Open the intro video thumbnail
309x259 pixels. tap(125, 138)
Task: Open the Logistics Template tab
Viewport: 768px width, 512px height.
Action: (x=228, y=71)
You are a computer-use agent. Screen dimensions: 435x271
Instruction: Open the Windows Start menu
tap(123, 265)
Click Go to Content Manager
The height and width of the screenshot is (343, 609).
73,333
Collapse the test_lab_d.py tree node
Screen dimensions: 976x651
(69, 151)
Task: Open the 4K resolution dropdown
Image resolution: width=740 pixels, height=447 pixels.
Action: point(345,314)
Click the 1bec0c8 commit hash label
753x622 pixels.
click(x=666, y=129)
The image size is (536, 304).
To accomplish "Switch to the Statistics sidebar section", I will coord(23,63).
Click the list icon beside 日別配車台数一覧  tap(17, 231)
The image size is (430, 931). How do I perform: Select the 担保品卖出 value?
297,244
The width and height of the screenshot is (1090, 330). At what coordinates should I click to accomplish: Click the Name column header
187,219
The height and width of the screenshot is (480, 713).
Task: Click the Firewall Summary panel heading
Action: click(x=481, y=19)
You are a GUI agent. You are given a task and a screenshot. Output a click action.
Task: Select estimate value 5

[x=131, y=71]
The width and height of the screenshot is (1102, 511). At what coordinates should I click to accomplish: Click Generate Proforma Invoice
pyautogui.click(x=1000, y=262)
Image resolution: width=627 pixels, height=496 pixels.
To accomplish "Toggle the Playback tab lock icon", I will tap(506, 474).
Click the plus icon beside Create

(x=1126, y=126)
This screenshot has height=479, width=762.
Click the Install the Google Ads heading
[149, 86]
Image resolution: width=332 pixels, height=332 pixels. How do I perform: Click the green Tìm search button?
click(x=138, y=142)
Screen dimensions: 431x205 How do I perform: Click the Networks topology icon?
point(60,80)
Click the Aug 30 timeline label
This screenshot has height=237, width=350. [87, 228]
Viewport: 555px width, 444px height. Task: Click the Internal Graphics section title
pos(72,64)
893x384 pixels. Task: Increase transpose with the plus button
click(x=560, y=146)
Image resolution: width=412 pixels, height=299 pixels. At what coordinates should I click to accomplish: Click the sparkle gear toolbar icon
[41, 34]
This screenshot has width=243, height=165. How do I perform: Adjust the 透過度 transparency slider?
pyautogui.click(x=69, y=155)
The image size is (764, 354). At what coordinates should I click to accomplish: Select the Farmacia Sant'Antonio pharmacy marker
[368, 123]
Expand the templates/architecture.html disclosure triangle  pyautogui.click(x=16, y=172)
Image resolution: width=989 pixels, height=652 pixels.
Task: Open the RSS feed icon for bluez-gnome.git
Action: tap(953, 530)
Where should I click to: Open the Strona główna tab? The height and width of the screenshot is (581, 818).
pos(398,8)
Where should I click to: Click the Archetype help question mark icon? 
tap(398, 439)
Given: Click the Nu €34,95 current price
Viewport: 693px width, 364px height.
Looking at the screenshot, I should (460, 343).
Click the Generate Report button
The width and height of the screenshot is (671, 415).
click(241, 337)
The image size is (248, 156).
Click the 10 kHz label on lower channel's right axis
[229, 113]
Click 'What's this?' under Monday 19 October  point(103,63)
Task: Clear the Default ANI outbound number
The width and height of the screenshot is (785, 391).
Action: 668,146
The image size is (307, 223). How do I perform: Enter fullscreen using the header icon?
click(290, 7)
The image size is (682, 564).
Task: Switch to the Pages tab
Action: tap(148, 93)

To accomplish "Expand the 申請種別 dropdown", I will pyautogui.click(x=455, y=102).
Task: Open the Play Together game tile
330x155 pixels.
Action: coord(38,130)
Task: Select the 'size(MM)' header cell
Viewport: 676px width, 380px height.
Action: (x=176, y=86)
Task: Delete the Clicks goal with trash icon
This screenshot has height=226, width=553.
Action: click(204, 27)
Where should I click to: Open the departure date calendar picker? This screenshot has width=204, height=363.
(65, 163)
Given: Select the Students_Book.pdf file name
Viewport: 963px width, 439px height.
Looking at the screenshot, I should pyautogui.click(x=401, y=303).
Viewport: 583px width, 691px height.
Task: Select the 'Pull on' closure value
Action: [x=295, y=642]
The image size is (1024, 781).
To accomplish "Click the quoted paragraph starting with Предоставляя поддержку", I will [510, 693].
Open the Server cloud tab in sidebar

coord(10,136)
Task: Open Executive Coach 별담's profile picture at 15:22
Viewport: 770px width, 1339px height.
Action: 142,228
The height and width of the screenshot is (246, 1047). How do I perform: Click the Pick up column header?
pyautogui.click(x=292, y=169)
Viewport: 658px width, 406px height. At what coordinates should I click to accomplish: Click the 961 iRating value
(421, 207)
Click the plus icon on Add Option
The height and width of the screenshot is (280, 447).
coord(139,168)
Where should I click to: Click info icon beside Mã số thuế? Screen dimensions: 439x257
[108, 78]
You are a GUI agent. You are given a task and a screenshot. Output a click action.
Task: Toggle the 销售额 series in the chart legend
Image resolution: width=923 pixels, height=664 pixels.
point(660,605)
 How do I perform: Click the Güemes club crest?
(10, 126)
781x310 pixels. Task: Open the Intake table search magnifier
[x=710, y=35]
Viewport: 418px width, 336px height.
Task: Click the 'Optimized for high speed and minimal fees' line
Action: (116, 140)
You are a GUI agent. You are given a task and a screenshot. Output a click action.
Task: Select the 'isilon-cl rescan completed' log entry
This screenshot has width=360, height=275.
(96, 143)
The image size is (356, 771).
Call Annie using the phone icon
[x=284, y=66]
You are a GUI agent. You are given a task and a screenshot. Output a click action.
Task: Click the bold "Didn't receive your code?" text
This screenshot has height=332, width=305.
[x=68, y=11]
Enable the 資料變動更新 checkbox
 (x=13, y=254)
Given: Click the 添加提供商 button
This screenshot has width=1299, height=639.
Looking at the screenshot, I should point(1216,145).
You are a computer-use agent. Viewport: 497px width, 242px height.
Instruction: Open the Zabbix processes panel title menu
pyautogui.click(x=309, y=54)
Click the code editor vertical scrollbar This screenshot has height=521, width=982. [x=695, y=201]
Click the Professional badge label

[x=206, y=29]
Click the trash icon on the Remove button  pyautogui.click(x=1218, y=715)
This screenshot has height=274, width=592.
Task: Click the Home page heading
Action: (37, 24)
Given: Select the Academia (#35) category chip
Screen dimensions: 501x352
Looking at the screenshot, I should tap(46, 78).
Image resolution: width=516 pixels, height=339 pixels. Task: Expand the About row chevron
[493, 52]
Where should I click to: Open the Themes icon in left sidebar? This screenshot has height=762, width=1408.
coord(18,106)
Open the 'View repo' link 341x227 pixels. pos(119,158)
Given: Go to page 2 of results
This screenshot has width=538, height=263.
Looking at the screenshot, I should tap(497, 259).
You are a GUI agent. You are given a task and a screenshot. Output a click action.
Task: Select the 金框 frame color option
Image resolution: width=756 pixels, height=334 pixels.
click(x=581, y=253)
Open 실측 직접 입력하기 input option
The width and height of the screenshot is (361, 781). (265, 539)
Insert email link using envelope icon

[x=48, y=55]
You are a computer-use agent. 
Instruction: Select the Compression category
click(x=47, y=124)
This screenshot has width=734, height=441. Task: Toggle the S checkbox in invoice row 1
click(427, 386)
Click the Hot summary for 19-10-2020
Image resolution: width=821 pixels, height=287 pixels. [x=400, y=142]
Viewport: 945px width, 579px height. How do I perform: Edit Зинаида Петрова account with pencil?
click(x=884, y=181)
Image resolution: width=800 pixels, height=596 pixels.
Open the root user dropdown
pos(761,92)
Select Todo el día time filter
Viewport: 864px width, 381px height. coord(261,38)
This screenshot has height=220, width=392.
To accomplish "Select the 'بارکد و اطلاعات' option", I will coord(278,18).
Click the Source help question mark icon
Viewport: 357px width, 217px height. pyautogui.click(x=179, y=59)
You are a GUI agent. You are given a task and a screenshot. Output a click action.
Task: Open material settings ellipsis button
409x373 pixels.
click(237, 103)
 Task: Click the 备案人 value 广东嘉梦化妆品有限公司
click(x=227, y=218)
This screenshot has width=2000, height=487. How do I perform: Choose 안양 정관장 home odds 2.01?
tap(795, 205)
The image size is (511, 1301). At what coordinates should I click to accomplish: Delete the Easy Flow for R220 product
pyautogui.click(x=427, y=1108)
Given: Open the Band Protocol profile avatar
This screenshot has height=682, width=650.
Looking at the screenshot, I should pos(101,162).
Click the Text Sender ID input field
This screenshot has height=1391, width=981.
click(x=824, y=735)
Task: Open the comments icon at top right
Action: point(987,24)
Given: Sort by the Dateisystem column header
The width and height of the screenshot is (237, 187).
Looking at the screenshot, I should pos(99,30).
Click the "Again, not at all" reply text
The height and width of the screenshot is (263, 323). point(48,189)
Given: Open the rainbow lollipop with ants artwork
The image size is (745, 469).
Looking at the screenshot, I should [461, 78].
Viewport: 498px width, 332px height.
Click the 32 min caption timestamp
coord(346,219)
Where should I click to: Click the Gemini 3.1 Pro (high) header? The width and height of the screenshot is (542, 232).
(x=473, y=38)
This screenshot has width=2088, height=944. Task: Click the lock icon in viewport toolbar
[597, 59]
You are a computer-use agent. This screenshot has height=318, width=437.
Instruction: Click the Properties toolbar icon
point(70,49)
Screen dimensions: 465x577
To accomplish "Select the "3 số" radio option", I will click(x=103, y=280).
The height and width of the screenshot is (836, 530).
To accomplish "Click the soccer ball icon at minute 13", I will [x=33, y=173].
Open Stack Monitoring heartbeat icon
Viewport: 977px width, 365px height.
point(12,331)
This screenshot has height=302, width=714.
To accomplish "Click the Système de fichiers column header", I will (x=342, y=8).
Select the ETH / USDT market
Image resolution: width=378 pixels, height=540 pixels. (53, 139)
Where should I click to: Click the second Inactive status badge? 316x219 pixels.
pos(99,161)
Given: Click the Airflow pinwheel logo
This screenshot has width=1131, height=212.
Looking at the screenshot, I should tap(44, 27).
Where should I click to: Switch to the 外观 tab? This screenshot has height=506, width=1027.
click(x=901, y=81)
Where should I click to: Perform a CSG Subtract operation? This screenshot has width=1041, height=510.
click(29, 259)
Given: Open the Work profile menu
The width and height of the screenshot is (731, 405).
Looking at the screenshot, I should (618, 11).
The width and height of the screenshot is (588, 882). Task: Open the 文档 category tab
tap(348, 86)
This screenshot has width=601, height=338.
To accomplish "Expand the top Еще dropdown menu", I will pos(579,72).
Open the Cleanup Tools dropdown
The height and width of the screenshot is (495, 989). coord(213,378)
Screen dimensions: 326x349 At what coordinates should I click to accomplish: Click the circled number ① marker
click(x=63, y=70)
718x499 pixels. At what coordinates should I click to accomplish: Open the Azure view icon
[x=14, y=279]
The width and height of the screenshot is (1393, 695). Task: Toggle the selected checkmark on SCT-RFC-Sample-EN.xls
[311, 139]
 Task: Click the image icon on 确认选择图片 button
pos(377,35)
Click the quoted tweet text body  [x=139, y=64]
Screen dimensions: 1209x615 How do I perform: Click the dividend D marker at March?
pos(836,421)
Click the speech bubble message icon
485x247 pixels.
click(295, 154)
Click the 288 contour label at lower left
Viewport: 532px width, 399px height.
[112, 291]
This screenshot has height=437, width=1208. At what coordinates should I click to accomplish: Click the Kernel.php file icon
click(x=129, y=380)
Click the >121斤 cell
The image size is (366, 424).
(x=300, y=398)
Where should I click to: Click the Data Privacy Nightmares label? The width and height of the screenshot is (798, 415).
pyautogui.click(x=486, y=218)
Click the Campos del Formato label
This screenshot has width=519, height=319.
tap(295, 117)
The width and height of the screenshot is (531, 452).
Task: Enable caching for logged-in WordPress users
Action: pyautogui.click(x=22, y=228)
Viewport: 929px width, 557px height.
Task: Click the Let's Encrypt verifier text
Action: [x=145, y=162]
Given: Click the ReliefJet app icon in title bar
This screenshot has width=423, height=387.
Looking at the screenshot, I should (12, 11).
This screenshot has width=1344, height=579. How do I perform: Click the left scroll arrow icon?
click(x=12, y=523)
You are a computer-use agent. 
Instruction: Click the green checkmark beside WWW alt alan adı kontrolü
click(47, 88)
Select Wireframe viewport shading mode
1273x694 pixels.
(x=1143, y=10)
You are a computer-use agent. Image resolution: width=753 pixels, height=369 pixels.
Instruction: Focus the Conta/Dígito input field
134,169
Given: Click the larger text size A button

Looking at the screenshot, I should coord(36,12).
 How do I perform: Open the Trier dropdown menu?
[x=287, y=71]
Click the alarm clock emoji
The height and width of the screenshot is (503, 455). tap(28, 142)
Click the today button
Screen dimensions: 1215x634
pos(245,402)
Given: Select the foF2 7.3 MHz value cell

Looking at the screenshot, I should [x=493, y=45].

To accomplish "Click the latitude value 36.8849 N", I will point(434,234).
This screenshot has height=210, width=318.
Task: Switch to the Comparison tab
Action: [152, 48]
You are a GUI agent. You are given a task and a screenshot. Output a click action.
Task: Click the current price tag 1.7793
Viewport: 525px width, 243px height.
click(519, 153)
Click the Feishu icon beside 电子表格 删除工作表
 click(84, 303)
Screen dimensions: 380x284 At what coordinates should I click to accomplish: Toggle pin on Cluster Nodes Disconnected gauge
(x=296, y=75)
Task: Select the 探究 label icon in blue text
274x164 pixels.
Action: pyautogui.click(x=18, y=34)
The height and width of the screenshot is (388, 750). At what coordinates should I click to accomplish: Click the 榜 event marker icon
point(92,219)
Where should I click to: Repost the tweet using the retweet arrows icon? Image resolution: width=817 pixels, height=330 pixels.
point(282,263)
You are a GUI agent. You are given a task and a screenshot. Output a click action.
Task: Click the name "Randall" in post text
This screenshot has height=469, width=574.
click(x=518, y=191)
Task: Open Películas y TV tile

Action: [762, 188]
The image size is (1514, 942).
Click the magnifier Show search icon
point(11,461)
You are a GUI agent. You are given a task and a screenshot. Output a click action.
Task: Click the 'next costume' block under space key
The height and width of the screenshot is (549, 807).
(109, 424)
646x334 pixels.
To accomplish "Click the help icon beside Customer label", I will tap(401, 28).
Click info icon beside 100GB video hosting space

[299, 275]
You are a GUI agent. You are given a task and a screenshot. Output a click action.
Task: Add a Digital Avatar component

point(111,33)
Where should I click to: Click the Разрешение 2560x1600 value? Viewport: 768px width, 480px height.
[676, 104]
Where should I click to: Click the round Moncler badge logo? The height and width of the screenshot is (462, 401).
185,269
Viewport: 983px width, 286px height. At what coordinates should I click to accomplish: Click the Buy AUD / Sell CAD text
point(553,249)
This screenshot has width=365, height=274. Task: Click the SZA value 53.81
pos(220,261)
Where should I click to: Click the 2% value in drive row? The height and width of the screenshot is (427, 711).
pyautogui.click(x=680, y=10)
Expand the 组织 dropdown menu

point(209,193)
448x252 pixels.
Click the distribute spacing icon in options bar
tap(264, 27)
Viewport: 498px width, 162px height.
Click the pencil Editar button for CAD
• • •
> WHAT THIS TASK INVOLVES
Write only the number of lines in the material above where the string "quoted" occurs.

> RESPONSE TO THE TASK
2